# What you should do
Restate, exactly as written, the entries below from the line that holds "Instruction: Open RequiredDate" through the line that holds "At what coordinates". Pictures are not part of the copy.

# Information shown
--- START ---
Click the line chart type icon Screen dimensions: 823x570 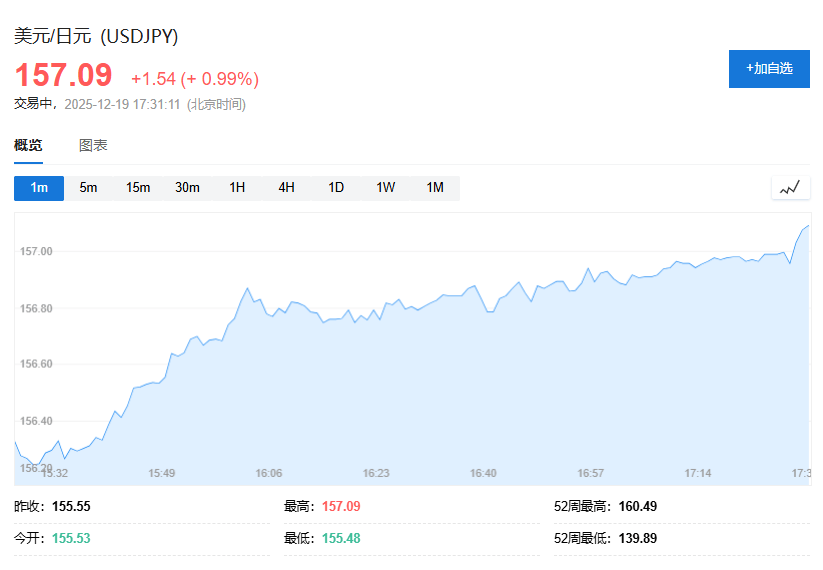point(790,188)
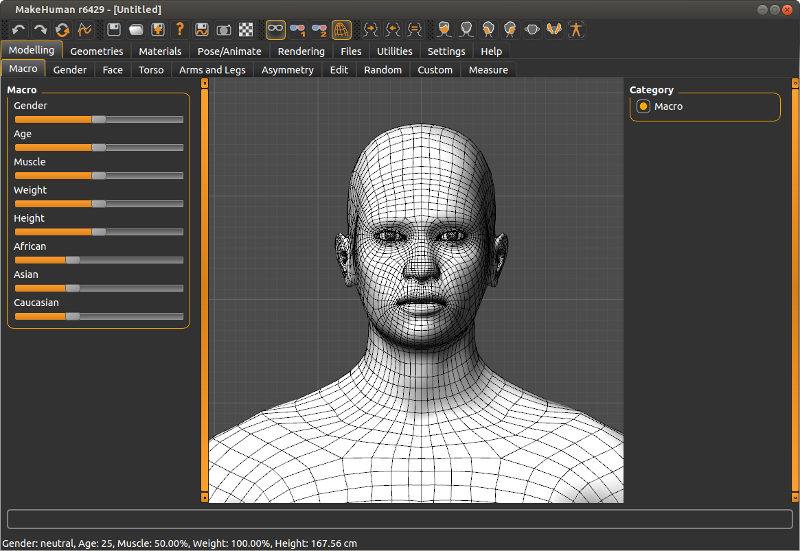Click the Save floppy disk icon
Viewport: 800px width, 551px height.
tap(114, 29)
--- END ---
--- START ---
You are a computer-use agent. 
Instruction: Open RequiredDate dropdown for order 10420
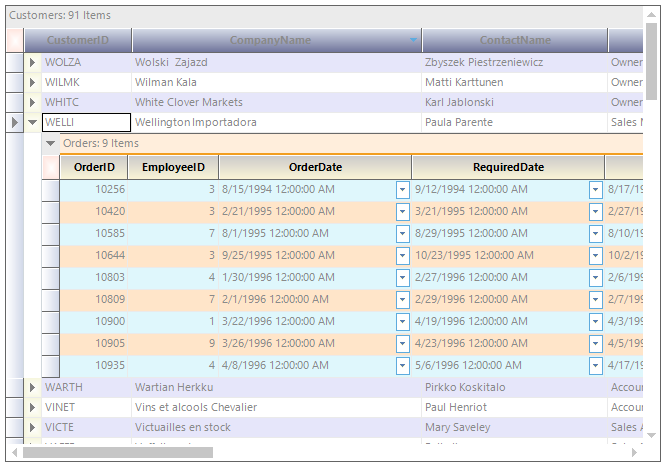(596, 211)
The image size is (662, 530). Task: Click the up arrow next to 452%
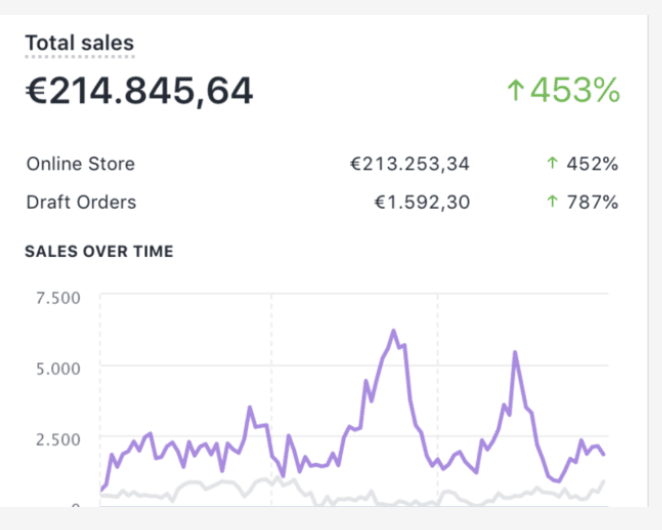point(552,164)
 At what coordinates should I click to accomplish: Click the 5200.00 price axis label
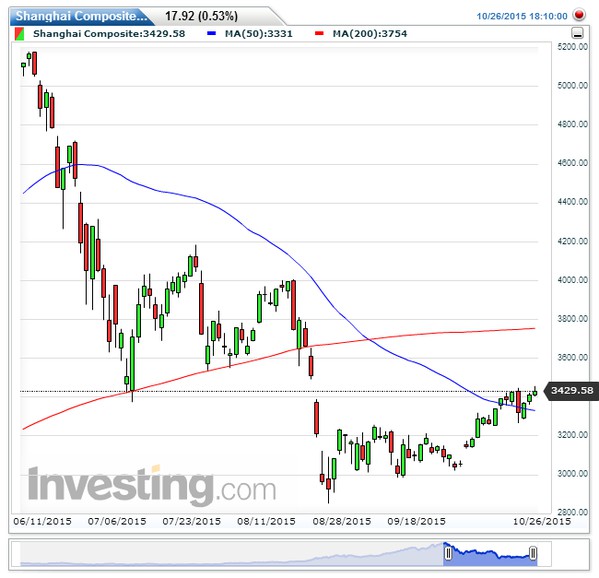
--- END ---
# Answer box
Instruction: Open RequiredDate dropdown for order 10420
(596, 211)
The image size is (662, 530). Task: Click the up arrow next to 452%
point(552,164)
 At what coordinates should I click to accomplish: Click the 5200.00 price axis label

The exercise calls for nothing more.